I am want to sample from the binomial distribution B(n,p) but with an additional constraint that the sampled value belongs in the range [a,b] (instead of the normal 0 to n range). In other words, I have to sample a value from binomial distribution given that it lies in the range [a,b]. Mathematically, I can write the pmf of this distribution (f(x)) in terms of the pmf of binomial distribution bin(x) = [(nCx)*(p)^x*(1-p)^(n-x)] as

sum = 0
for i in range(a,b+1):
    sum += bin(i)

f(x) = bin(x)/sum

One way of sampling from this distribution is to sample a uniformly distributed number and apply the inverse of the CDF(obtained using the pmf). However, I don't think this is a good idea as the pmf calculation would easily get very time-consuming.

The values of n,x,a,b are quite large in my case and this way of computing pmf and then using a uniform random variable to generate the sample seems extremely inefficient due to the factorial terms in nCx.

What's a nice/efficient way to achieve this?

2

There are 2 answers

1
mathfux On BEST ANSWER

This is a way to collect all the values of bin in a pretty short time:

from scipy.special import comb
import numpy as np
def distribution(n, p=0.5):
    x = np.arange(n+1)
    return comb(n, x, exact=False) * p ** x * (1 - p) ** (n - x)

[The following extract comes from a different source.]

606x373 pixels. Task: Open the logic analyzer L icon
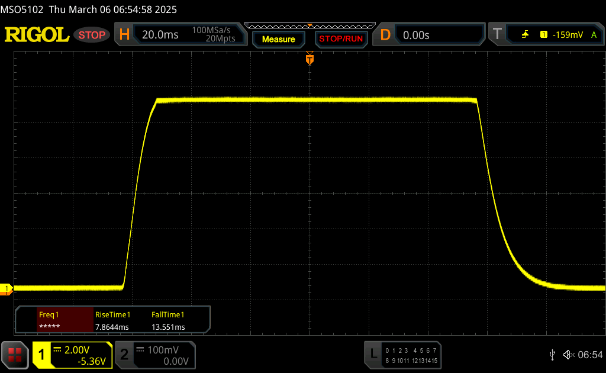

It can be done in a quarter of microsecond for n=1000.

Sample run:

>>> distribution(4):
array([0.0625, 0.25  , 0.375 , 0.25  , 0.0625])

You can sum specific parts of this array like so:

>>> np.sum(distribution(4)[2:4])
0.625

Remark: For n>1000 middle values of this distribution requires to use extremely large numbers in multiplication therefore RuntimeWarning is raised.

Bugfix

You can use scipy.stats.binom equivalently:

from scipy.stats import binom
def distribution(n, p):
    return binom.pmf(np.arange(n+1), n, p)

This does the same as above mentioned method quite efficiently (n=1000000 in a third of second). Alternatively, you can use binom.cdf(np.arange(n+1), n, p) which calculate cumulative sum of binom.pmf. Then subtraction of bth and ath items of this array gives an output which is very close to what you expect.

0
Sam Mason On

Another way would be to use the CDF and it's inverse, something like:

from scipy import stats

dist = stats.binom(100, 0.5)

# limit ourselves to [60, 100]
lo, hi = dist.cdf([60, 100])

# draw a sample
x = dist.ppf(stats.uniform(lo, hi-lo).rvs())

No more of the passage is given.